COMMENT REPRIMANDER SON PROCHAIN ?

D'après la célèbre exégèse de Rachi, le
début de notre section
shabbatique - qui marque également le début du
cinquième Livre du
Pentateuque - relaterait, grâce à de très
discrètes allusions, quelques-
uns des échecs les plus cinglants de la nation hébraïque
pendant les
quarante années de tribulations dans le désert.

Le Deutéronome n'est rien d'autre qu'un long "monologue" de notre
maître Moïse, prononcé à la veille de
l'entrée du peuple hébreu en terre
d'Israël. Alors qu'il s'apprête à se séparer sous
peu du peuple qu'il a
conduit avec patience et abnégation, c'est donc là pour
Moïse la derniére
occasion de transmettre ses ultimes recommandations. Or ce récit qui
relate le périple des Enfants d'Israël dans le désert,
débute par une
réprimande pleine d'allusions.

"Voici les paroles que Moïse adressa à tout Israël en
de,cà du
Jourdain dans le désert, dans la steppe en face de Souf entre Paran et
Tofel, Laban, Hatserot et Dizahav, onze journées de marche depuis le
Horeb en passant par la montagne de Seir, jusqu'a Kadesh Barnéa"
(Deutéronome I, 1-2) A travers ce verset descriptif apparemment anodin,
Moïse aurait énuméré les sites sur lesquels le
peuple aurait gravement
fauté .

Penchons-nous tout d'abord sur l'énoncé du verset. Selon les
commentateurs, le terme de "Bamidbar" - "Dans le désert" - ferait
allusion
aux plaintes des Enfants d'Israël qui avaient osé
prétendre devant Moïse
qu'ils auraient pu mourir précisément dans ce désert.

"Baarava" - "dans la steppe" - fait allusion à ce qui se serait
passé à
"Baal Pehor", là où le peuple aurait cédé aux
basses séductions des
femmes madianites.

"En face de Souf " se rapporte aux plaintes des Enfants d'lsraël qui ont
violemment protesté avant le passage de la mer Rouge.

Quant a "Dizahav", ce site se réfere à l'épisode du
Veau d'or.

Chacun des lieux précités évoque donc un
évènement négatif. Il s'agit,
on en conviendra, d'une manière assez douce et délicate de
rappeler au
peuple ses égarements.

En fait, il faut comprendre la nature de la relation qui unit le peuple
d'Israël à son Dieu. Le peuple juif est un peuple intelligent,
et si l'Eternel
souhaite lui remémorer ses écarts de conduite, Il n'a pas
besoin d'insister
lourdement sur chacun des épisodes.
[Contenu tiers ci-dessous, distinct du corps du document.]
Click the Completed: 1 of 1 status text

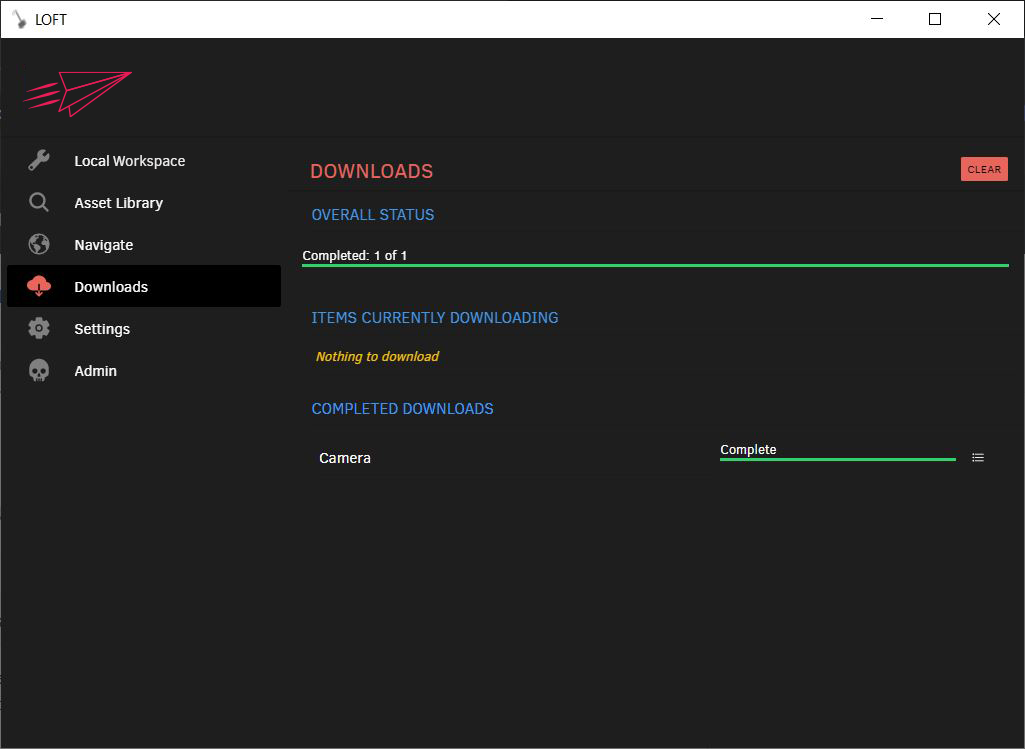click(x=354, y=255)
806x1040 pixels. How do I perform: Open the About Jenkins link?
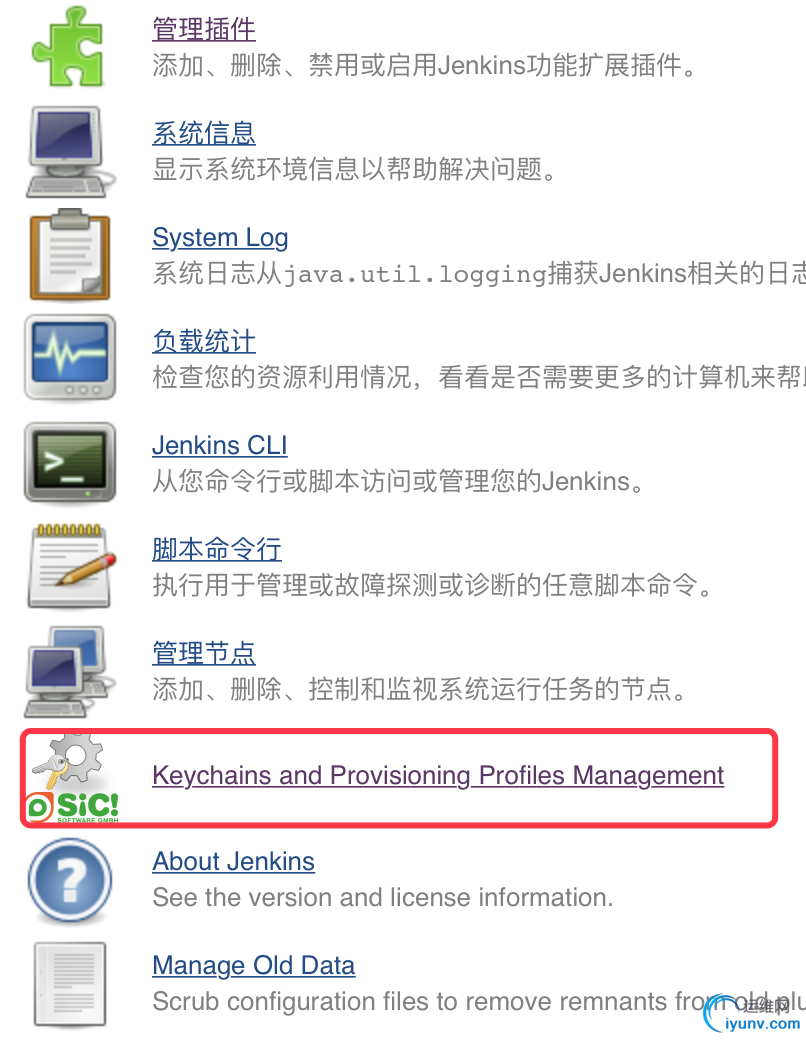pos(234,862)
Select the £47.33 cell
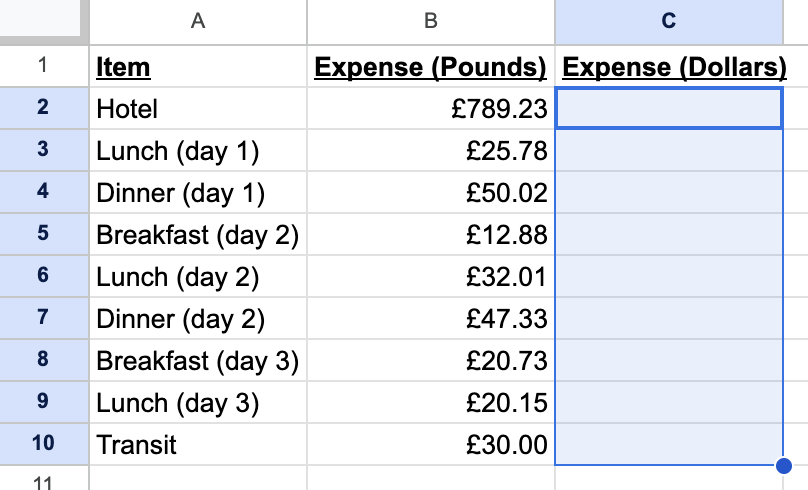This screenshot has height=490, width=808. pyautogui.click(x=430, y=318)
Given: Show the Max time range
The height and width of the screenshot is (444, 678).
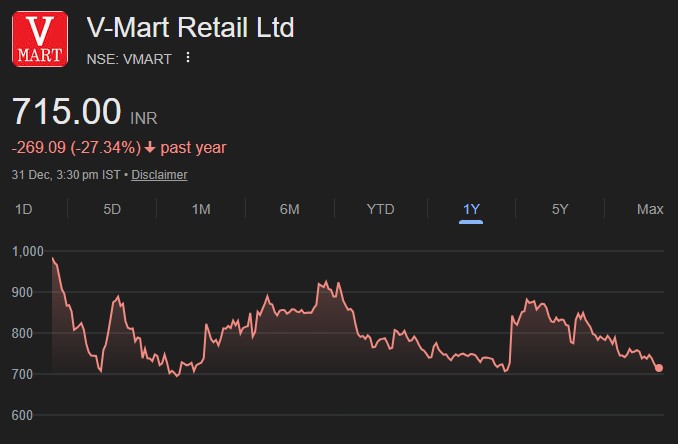Looking at the screenshot, I should 650,209.
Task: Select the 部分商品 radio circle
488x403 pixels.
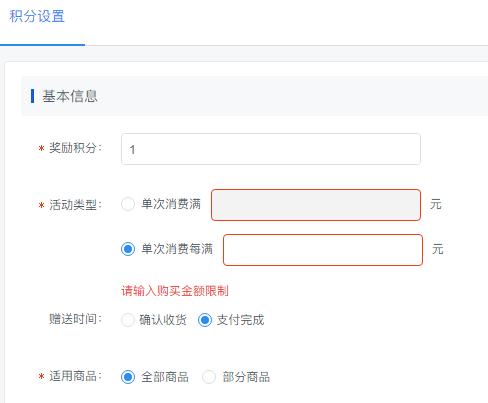Action: pos(209,377)
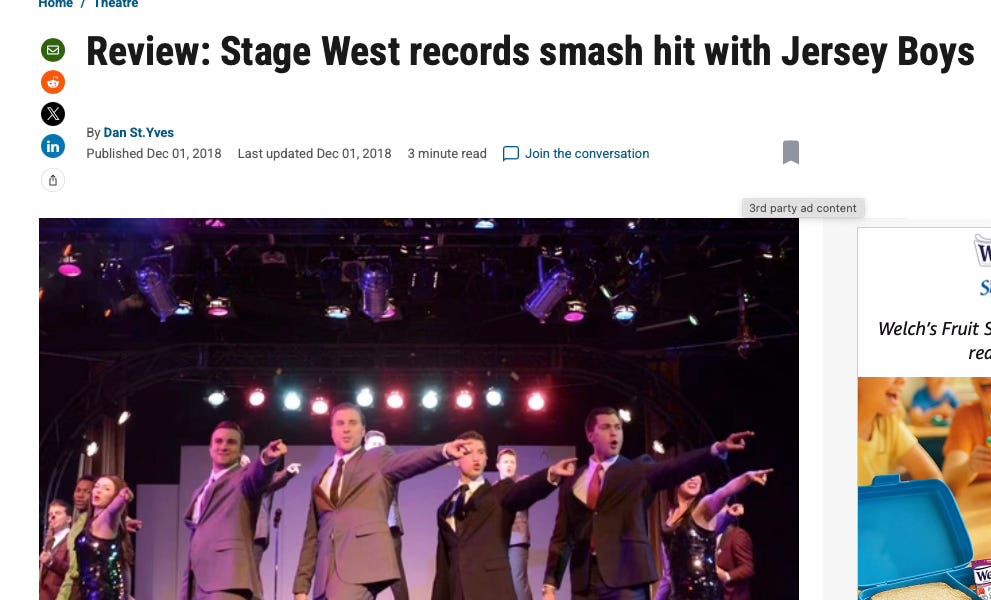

Seule une légère
allusion suffira ! De
surcroît, Dieu aime Son peuple d'un amour profond, et lui voue, de
manière plutôt paradoxale, un sincère respect. Si le
Créateur fait ainsi
référence allusivement aux épisodes les plus noirs de
l'histoire de la
traversée du désert, c'est avant tout parce qu'Il ne tient
pas à trop contrarier
Son peuple en étalant en public ses fautes.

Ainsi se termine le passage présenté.